_Recorded data_

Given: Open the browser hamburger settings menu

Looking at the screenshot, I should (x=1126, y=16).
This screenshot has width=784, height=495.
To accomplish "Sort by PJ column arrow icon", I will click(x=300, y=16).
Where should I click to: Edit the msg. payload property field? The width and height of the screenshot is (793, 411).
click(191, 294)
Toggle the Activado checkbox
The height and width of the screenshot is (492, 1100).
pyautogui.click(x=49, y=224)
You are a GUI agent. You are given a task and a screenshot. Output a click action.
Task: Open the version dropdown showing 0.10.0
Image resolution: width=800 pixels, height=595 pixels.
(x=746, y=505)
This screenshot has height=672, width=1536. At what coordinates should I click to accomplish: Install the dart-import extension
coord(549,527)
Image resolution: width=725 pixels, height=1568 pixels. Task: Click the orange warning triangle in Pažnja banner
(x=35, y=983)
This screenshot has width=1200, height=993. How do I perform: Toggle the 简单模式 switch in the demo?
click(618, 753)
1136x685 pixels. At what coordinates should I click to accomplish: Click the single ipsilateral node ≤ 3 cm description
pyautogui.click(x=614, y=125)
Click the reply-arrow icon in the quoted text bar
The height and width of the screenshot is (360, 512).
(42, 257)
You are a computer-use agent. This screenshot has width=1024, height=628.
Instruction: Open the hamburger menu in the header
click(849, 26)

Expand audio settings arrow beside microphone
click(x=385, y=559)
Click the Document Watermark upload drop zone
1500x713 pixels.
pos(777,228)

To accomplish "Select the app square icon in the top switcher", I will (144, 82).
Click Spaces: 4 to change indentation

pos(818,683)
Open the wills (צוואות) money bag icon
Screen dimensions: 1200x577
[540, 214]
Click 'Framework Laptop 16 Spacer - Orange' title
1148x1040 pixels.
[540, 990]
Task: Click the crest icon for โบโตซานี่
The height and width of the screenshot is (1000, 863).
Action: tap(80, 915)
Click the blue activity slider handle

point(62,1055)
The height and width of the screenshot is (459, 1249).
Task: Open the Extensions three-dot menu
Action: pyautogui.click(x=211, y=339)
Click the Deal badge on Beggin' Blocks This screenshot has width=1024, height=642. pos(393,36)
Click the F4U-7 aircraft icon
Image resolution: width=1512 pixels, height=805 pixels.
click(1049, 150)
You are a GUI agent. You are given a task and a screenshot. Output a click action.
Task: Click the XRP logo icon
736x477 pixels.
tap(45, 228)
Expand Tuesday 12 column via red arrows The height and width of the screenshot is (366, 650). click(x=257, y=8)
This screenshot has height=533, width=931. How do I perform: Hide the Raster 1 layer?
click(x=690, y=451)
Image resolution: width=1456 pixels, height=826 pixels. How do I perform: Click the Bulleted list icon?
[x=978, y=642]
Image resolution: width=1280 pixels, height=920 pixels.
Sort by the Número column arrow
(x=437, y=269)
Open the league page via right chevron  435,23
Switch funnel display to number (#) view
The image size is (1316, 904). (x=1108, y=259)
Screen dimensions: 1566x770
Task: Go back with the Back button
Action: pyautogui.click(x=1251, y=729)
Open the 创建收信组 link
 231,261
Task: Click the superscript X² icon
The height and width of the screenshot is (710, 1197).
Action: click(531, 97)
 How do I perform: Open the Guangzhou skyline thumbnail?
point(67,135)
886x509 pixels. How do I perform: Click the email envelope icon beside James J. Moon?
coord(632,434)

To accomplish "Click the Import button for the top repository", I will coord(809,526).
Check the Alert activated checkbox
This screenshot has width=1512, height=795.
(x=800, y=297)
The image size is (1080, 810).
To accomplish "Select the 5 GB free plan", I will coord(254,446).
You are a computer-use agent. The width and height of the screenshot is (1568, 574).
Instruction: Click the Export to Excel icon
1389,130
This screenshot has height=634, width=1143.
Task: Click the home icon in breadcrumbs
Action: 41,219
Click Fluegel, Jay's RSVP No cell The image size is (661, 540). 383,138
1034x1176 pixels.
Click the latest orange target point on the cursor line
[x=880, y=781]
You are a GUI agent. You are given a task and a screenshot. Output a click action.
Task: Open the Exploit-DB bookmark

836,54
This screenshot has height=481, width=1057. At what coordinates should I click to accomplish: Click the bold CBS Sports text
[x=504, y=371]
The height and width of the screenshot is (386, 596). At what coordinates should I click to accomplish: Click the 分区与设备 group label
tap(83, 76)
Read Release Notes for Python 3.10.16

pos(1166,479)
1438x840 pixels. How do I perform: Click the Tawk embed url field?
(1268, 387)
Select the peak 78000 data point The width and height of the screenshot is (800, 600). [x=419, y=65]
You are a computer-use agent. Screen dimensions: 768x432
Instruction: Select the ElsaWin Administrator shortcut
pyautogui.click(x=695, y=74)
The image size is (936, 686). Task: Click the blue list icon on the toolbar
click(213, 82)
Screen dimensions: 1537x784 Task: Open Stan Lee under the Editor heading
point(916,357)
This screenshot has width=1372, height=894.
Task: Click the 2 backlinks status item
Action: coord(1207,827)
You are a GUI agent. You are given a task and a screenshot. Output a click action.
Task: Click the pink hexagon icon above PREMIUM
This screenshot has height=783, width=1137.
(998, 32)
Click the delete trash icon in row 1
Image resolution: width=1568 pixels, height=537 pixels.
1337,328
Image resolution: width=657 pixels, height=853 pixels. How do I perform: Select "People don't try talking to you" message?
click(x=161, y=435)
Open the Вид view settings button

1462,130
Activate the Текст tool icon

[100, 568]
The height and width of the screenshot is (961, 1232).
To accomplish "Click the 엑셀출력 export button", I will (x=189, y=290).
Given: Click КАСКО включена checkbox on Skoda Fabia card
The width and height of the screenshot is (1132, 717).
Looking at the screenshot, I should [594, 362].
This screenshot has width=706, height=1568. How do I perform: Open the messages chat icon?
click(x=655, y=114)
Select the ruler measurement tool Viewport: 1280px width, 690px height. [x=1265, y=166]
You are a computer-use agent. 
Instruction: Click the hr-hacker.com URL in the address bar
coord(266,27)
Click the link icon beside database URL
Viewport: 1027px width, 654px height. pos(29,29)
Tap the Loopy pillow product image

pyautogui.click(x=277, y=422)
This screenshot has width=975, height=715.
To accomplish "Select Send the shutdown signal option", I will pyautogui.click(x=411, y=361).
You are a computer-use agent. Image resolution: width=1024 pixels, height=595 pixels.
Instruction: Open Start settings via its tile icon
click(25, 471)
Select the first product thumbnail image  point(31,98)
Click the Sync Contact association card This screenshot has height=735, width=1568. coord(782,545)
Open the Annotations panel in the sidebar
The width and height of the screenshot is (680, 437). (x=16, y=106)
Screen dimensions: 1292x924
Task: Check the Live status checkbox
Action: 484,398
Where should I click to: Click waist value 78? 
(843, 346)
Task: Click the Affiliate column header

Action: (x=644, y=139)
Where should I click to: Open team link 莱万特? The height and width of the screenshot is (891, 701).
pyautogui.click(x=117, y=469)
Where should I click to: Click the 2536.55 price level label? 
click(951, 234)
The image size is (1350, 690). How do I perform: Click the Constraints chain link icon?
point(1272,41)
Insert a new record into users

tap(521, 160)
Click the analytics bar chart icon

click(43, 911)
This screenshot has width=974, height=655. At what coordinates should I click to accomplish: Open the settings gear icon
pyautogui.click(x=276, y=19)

_Brief_
Print the lines from the one containing "Insert a new record into users" through the end of the material, word for word, and nothing else.

_Response_
Insert a new record into users

tap(521, 160)
Click the analytics bar chart icon

click(43, 911)
This screenshot has width=974, height=655. At what coordinates should I click to accomplish: Open the settings gear icon
pyautogui.click(x=276, y=19)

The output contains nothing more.